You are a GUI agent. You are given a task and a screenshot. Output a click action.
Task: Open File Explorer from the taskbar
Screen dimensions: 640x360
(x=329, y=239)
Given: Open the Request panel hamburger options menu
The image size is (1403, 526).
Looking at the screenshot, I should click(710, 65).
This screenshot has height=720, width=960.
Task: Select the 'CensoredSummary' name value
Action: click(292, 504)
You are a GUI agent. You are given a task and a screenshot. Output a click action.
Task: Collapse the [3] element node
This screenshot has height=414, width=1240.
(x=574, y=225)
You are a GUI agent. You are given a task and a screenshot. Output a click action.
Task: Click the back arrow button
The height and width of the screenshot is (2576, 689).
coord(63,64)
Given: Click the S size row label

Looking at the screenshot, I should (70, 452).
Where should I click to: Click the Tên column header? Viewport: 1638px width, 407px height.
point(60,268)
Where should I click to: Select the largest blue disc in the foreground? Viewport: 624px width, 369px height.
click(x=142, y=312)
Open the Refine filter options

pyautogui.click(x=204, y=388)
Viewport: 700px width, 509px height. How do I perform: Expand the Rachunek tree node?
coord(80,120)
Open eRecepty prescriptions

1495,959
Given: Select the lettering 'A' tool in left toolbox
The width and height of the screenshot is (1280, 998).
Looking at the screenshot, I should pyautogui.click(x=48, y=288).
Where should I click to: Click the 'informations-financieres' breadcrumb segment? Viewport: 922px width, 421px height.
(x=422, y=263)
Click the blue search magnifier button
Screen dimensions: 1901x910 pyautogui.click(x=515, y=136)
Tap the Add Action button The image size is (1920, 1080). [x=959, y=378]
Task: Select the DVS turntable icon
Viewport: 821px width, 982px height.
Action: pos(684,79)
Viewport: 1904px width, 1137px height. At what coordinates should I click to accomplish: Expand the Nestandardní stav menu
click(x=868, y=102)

● ● ● ● ● ● ●

ASSIGNMENT – The entries listed above are to be output exactly. Leave none out.

TASK RESPONSE –
You are a GUI agent. You are given a task and a screenshot. Output a click action.
Task: Open File Explorer from the taskbar
Screen dimensions: 640x360
(x=329, y=239)
Given: Open the Request panel hamburger options menu
The image size is (1403, 526).
Looking at the screenshot, I should click(710, 65).
This screenshot has height=720, width=960.
Task: Select the 'CensoredSummary' name value
Action: click(292, 504)
You are a GUI agent. You are given a task and a screenshot. Output a click action.
Task: Collapse the [3] element node
This screenshot has height=414, width=1240.
(x=574, y=225)
You are a GUI agent. You are given a task and a screenshot. Output a click action.
Task: Click the back arrow button
The height and width of the screenshot is (2576, 689).
coord(63,64)
Given: Click the S size row label

Looking at the screenshot, I should (70, 452).
Where should I click to: Click the Tên column header? Viewport: 1638px width, 407px height.
point(60,268)
Where should I click to: Select the largest blue disc in the foreground? Viewport: 624px width, 369px height.
click(x=142, y=312)
Open the Refine filter options

pyautogui.click(x=204, y=388)
Viewport: 700px width, 509px height. How do I perform: Expand the Rachunek tree node?
coord(80,120)
Open eRecepty prescriptions

1495,959
Given: Select the lettering 'A' tool in left toolbox
The width and height of the screenshot is (1280, 998).
Looking at the screenshot, I should pyautogui.click(x=48, y=288).
Where should I click to: Click the 'informations-financieres' breadcrumb segment? Viewport: 922px width, 421px height.
(x=422, y=263)
Click the blue search magnifier button
Screen dimensions: 1901x910 pyautogui.click(x=515, y=136)
Tap the Add Action button The image size is (1920, 1080). [x=959, y=378]
Task: Select the DVS turntable icon
Viewport: 821px width, 982px height.
Action: pos(684,79)
Viewport: 1904px width, 1137px height. At what coordinates should I click to accomplish: Expand the Nestandardní stav menu
click(x=868, y=102)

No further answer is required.